* **TRY IT**: Can you write out the records below again with every "Image resolution" replaced by "Screen size" and nothing else changed?
»»
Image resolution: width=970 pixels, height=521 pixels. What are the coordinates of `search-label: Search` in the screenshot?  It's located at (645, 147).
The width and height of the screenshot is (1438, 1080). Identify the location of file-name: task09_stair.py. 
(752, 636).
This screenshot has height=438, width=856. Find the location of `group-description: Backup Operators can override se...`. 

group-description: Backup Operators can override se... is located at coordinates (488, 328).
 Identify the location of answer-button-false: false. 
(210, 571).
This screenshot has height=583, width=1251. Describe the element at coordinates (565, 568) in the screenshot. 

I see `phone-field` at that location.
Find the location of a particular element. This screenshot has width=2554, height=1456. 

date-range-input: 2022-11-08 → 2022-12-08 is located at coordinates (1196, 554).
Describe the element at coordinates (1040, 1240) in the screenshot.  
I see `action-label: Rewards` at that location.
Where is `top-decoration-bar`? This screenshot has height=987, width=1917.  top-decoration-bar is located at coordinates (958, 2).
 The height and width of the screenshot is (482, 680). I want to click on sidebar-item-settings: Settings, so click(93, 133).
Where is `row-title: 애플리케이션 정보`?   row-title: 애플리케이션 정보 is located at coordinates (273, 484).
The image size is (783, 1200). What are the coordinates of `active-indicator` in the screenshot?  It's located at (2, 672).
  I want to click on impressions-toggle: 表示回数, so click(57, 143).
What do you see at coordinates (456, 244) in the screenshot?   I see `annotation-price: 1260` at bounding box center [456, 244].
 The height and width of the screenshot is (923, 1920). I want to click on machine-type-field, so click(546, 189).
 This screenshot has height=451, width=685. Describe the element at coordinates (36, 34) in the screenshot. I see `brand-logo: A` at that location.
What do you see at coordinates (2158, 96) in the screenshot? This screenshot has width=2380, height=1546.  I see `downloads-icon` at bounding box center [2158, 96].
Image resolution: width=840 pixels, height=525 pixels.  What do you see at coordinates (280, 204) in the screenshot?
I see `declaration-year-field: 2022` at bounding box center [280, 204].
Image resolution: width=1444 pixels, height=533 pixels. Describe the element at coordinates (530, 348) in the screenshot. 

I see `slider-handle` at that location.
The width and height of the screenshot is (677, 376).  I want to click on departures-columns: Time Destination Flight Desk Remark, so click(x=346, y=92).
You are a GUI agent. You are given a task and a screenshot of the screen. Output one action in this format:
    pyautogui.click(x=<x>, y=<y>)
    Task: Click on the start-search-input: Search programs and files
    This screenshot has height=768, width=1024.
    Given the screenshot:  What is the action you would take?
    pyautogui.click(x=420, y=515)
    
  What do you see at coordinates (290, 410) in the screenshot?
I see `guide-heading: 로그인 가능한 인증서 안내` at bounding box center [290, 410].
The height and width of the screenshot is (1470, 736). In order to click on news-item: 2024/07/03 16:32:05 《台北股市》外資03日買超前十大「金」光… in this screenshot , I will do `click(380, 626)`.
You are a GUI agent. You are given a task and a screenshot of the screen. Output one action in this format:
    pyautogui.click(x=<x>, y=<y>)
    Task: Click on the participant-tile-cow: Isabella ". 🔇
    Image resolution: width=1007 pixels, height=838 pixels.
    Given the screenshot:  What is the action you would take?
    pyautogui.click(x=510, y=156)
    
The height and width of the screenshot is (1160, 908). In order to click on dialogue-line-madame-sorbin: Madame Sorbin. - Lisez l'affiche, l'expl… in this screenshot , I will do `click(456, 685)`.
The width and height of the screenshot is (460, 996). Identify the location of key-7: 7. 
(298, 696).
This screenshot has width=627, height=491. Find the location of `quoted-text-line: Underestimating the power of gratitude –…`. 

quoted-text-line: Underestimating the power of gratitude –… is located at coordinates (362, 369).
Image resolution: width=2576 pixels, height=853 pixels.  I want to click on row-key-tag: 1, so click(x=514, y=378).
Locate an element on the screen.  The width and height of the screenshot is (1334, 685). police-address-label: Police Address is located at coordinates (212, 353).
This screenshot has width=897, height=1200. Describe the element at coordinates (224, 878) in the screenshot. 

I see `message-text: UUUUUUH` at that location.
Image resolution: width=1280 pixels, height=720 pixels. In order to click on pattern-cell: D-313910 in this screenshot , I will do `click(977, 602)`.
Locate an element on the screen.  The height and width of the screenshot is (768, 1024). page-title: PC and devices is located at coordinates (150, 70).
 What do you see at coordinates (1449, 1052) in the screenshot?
««
* **RESPONSE BOX**:
Screen size: width=970 pixels, height=521 pixels. What are the coordinates of `search-label: Search` in the screenshot?  It's located at (645, 147).
The width and height of the screenshot is (1438, 1080). Identify the location of file-name: task09_stair.py. 
(752, 636).
This screenshot has height=438, width=856. Find the location of `group-description: Backup Operators can override se...`. 

group-description: Backup Operators can override se... is located at coordinates (488, 328).
 Identify the location of answer-button-false: false. 
(210, 571).
This screenshot has height=583, width=1251. Describe the element at coordinates (565, 568) in the screenshot. 

I see `phone-field` at that location.
Find the location of a particular element. This screenshot has width=2554, height=1456. 

date-range-input: 2022-11-08 → 2022-12-08 is located at coordinates (1196, 554).
Describe the element at coordinates (1040, 1240) in the screenshot.  
I see `action-label: Rewards` at that location.
Where is `top-decoration-bar`? This screenshot has height=987, width=1917.  top-decoration-bar is located at coordinates (958, 2).
 The height and width of the screenshot is (482, 680). I want to click on sidebar-item-settings: Settings, so click(93, 133).
Where is `row-title: 애플리케이션 정보`?   row-title: 애플리케이션 정보 is located at coordinates (273, 484).
The image size is (783, 1200). What are the coordinates of `active-indicator` in the screenshot?  It's located at (2, 672).
  I want to click on impressions-toggle: 表示回数, so click(57, 143).
What do you see at coordinates (456, 244) in the screenshot?   I see `annotation-price: 1260` at bounding box center [456, 244].
 The height and width of the screenshot is (923, 1920). I want to click on machine-type-field, so click(546, 189).
 This screenshot has height=451, width=685. Describe the element at coordinates (36, 34) in the screenshot. I see `brand-logo: A` at that location.
What do you see at coordinates (2158, 96) in the screenshot? This screenshot has width=2380, height=1546.  I see `downloads-icon` at bounding box center [2158, 96].
Screen size: width=840 pixels, height=525 pixels.  What do you see at coordinates (280, 204) in the screenshot?
I see `declaration-year-field: 2022` at bounding box center [280, 204].
Screen size: width=1444 pixels, height=533 pixels. Describe the element at coordinates (530, 348) in the screenshot. 

I see `slider-handle` at that location.
The width and height of the screenshot is (677, 376).  I want to click on departures-columns: Time Destination Flight Desk Remark, so click(x=346, y=92).
You are a GUI agent. You are given a task and a screenshot of the screen. Output one action in this format:
    pyautogui.click(x=<x>, y=<y>)
    Task: Click on the start-search-input: Search programs and files
    This screenshot has height=768, width=1024.
    Given the screenshot:  What is the action you would take?
    pyautogui.click(x=420, y=515)
    
  What do you see at coordinates (290, 410) in the screenshot?
I see `guide-heading: 로그인 가능한 인증서 안내` at bounding box center [290, 410].
The height and width of the screenshot is (1470, 736). In order to click on news-item: 2024/07/03 16:32:05 《台北股市》外資03日買超前十大「金」光… in this screenshot , I will do `click(380, 626)`.
You are a GUI agent. You are given a task and a screenshot of the screen. Output one action in this format:
    pyautogui.click(x=<x>, y=<y>)
    Task: Click on the participant-tile-cow: Isabella ". 🔇
    Screen size: width=1007 pixels, height=838 pixels.
    Given the screenshot:  What is the action you would take?
    pyautogui.click(x=510, y=156)
    
The height and width of the screenshot is (1160, 908). In order to click on dialogue-line-madame-sorbin: Madame Sorbin. - Lisez l'affiche, l'expl… in this screenshot , I will do `click(456, 685)`.
The width and height of the screenshot is (460, 996). Identify the location of key-7: 7. 
(298, 696).
This screenshot has width=627, height=491. Find the location of `quoted-text-line: Underestimating the power of gratitude –…`. 

quoted-text-line: Underestimating the power of gratitude –… is located at coordinates (362, 369).
Screen size: width=2576 pixels, height=853 pixels.  I want to click on row-key-tag: 1, so click(x=514, y=378).
Locate an element on the screen.  The width and height of the screenshot is (1334, 685). police-address-label: Police Address is located at coordinates (212, 353).
This screenshot has width=897, height=1200. Describe the element at coordinates (224, 878) in the screenshot. 

I see `message-text: UUUUUUH` at that location.
Screen size: width=1280 pixels, height=720 pixels. In order to click on pattern-cell: D-313910 in this screenshot , I will do `click(977, 602)`.
Locate an element on the screen.  The height and width of the screenshot is (768, 1024). page-title: PC and devices is located at coordinates (150, 70).
 What do you see at coordinates (1449, 1052) in the screenshot?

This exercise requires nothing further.